Adam Yates will target stage victories in the final week of the Tour de France after seeing his general classification hopes end in the Alps.

The Mitchelton-Scott rider came to the Tour hoping to build on the fourth place he achieved in 2016 and animate the race in a fashion similar to his twin brother Simon’s performance in the Giro d’Italia in May.

But he cracked over the three Alpine stages this week as what was a bad loss of time on Wednesday became a full-blown crisis by the foot of the Alpe d’Huez on Thursday.

“Obviously it’s disappointing,” the 25-year-old Lancastrian said. “We came here to ride GC but I’ve been suffering a lot in the heat in the past couple of days and it’s been pretty bad with the dehydration.

“I’d just get to the end and I’m just full of salt and dehydrated. It’s one of those things but that’s bike racing at the highest level.”

Yates lost four minutes 42 seconds on Wednesday’s stage 11 to La Rosiere but blew up completely on stage 12 to Alpe d’Huez, finishing almost 29 minutes after Geraint Thomas took the stage honours in the yellow jersey.

Yates has now slipped down to 21st in the overall standings, almost half an hour off the top 10.
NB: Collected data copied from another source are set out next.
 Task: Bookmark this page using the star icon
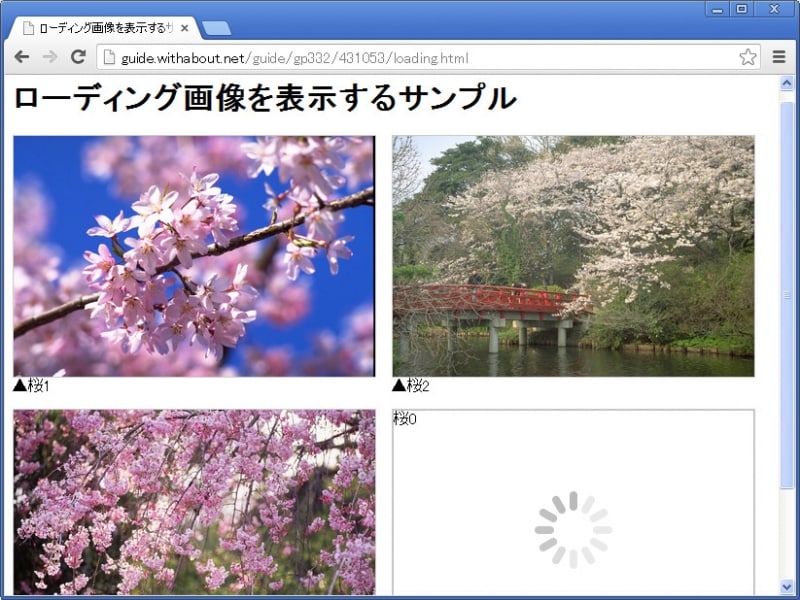click(747, 58)
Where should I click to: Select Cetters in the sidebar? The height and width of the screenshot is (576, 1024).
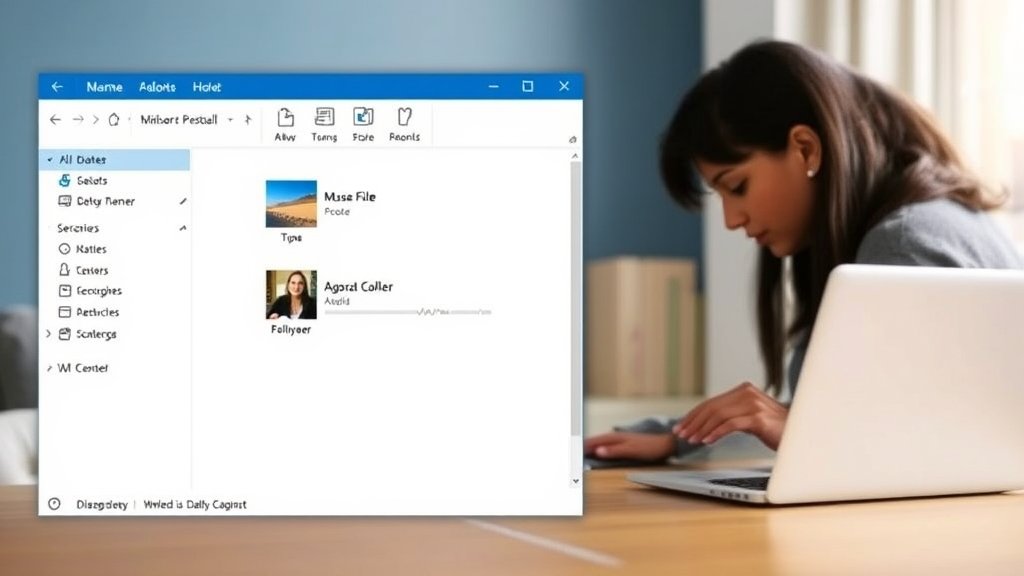coord(92,270)
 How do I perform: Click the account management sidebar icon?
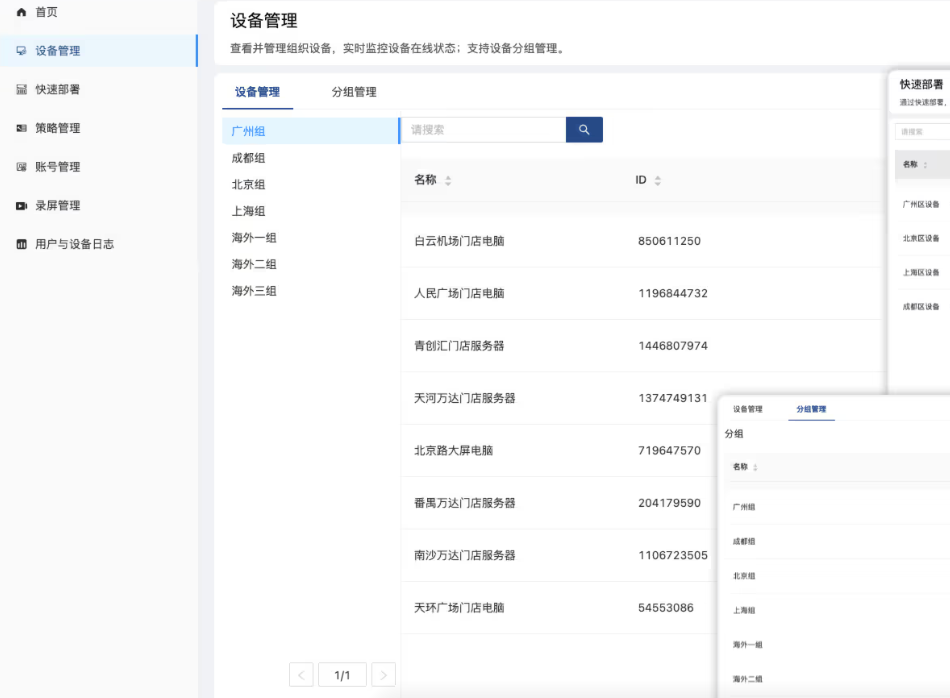[21, 167]
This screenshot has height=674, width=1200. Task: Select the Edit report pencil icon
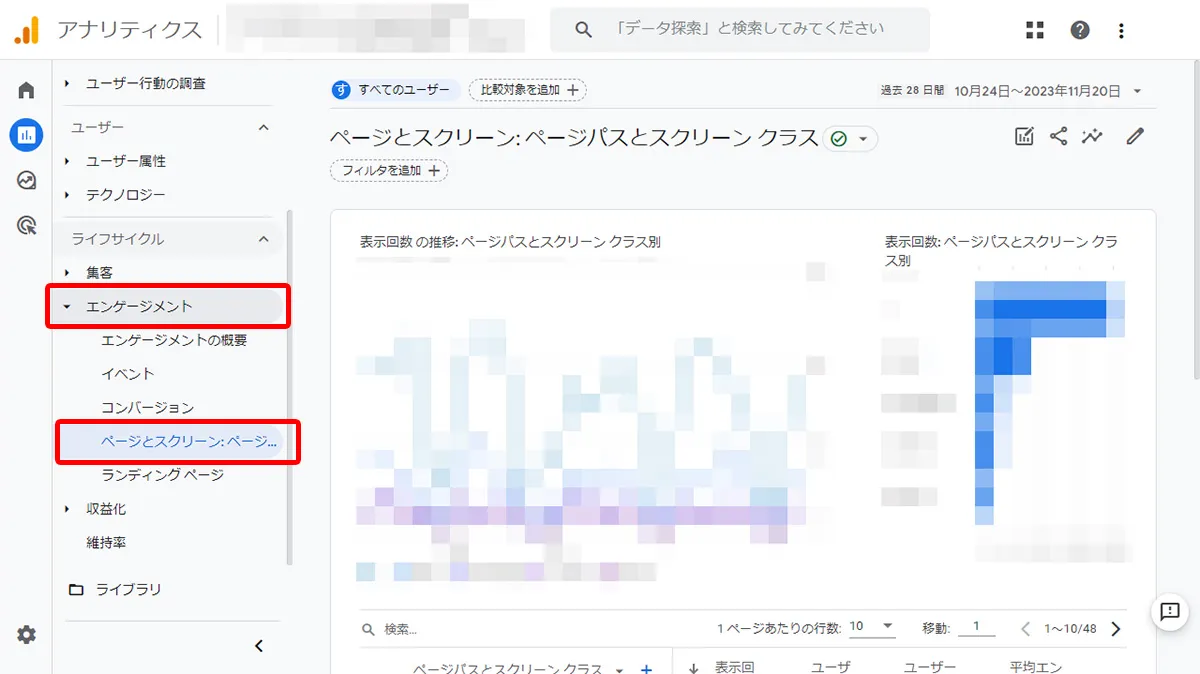click(1134, 136)
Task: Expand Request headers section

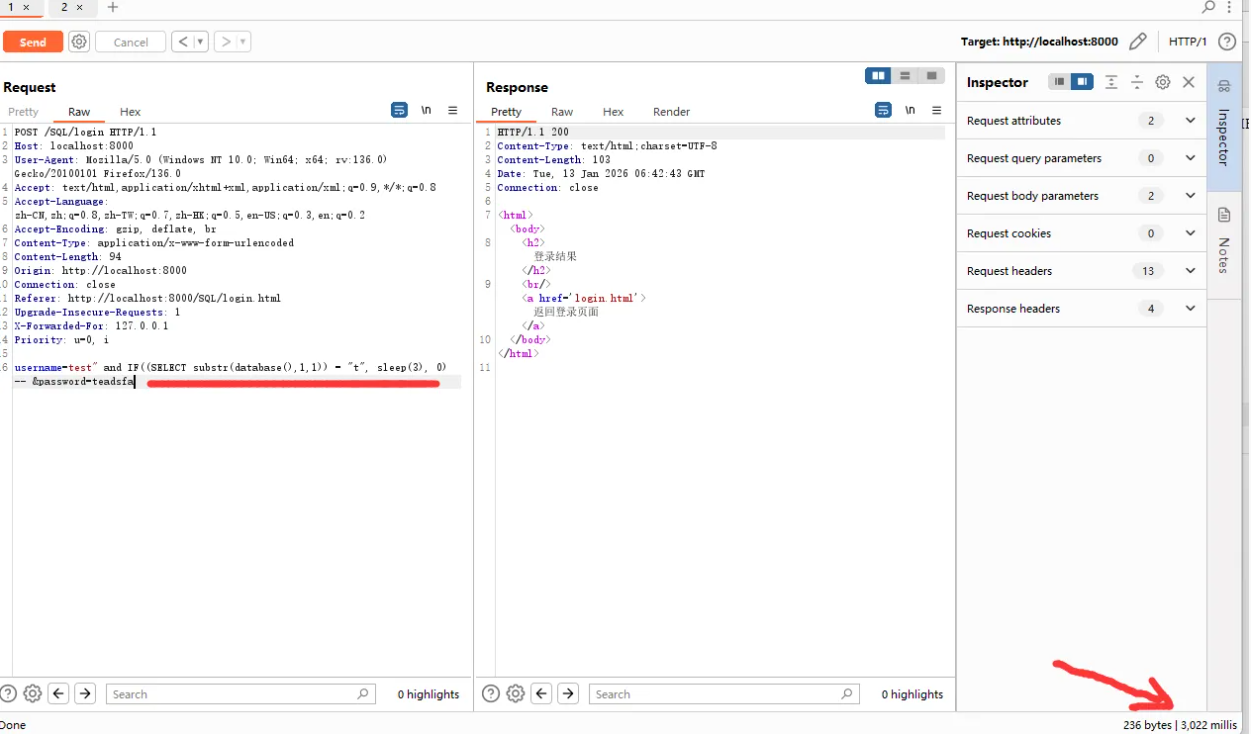Action: point(1190,271)
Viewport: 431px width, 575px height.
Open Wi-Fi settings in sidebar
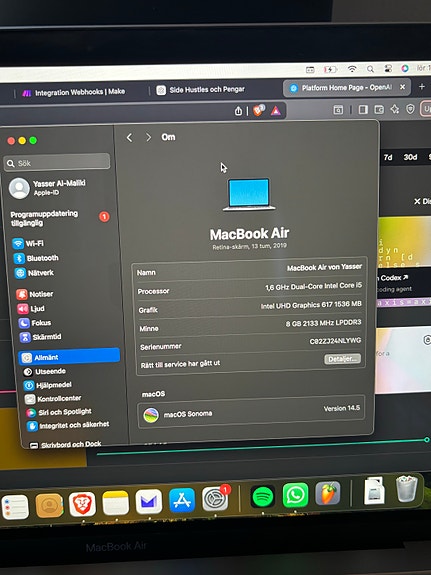29,243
“The first mountain stage was good but I didn’t hydrate properly after the stage, and it kind of goes into a snowball effect there,” Yates said on Friday.

“Once you mess it up once and go into another mountain stage you’re dehydrated after and then I lost four minutes or something. I was hoping I could recover yesterday but obviously I didn’t. We’ve just got to change the objectives and go for some stages.”

The terrain evens out considerably over the weekend before the race heads into the Pyrenees next week, and that is where Yates will hope to be in the mix for a stage win.

“Anything that’s hard,” he said when asked if he had specific targets in mind. “If I recover well and feel as good as I did in the first mountain stage then I know I’ve got the legs to challenge. But whether I recover we’ll find out.

“It’ll be different, it’s a big change (of mentality) but I’ve done it before and we’ll just try and get stuck in. It’s all you can do.”